Young, high tech, well-dressed, global 'hipsters' who live online versus older
people, mostly rural, former communists, peasants or factory workers, who have
no hope of adapting to the new incomprehensible tech world around them.

People from the first group work mostly at multinationals or are
entrepreneurs/artists/etc while the second group live on state pensions or
have administrative roles offered by the ruling political party - the
modernised communists.

First group are people who've tasted freedom and are trying to live
'independent' lives, while the second group cannot imagine living without a
strict social hierarchy, in which one must do what he's told - vestige of the
communist system, in which everybody had his 'master'.

The second group has had numerical majority in the December elections -
because of better mobilisation, so they elected the party who promised them
higher pensions and other populist dreams..

We've seen this phenomenon play out in many countries already.

So far these protests have been peaceful - these young people know how to
behave peacefully in crowds - after having enjoyed themselves at massive
festivals and concerts that have invaded the post-communist Romania in the
last decade or so.

Let's hope that they stay that way - there are some evil slogans being shouted
on both sides, but so far the youth has had the upper hand, combined with the
moral handicap of the second group - turns out not all of them want to save
the criminals and corrupt oligarchs from prisons.
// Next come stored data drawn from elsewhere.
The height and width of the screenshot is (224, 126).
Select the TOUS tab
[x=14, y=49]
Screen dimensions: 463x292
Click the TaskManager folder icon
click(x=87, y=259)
What's next ? The crowd won, the government withdrew the controversial
ordinance, but how will they be able to continue business as usual now that
they've accepted their own incompetence just one month after taking office ?
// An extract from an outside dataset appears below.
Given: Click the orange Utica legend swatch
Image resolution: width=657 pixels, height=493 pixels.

Will they do another stupid thing and have the crowds 'fix' it for them ? If
this happens, then why not actually implement it in software and avoid massive
mobilisation risking all kinds of crowd-related dangers ?

Unfortunately this is where Facebook falls short - it's good at creating
massive crowds - but stops being useful once crowds are in place.

I think it's up to Romanians now to invent a new system of government, where
the crowd can have a voice without filling the streets every week.

Representative democracy is unable to cope with the new technological
realities so I think it's time to move on to the next level of governance.

Time to move the government into the smartphones - replace Facebook with
'Society OS' (or extend Facebook to include it).

My biggest hope is that the transition to this new society will be peaceful
and devoid of violence.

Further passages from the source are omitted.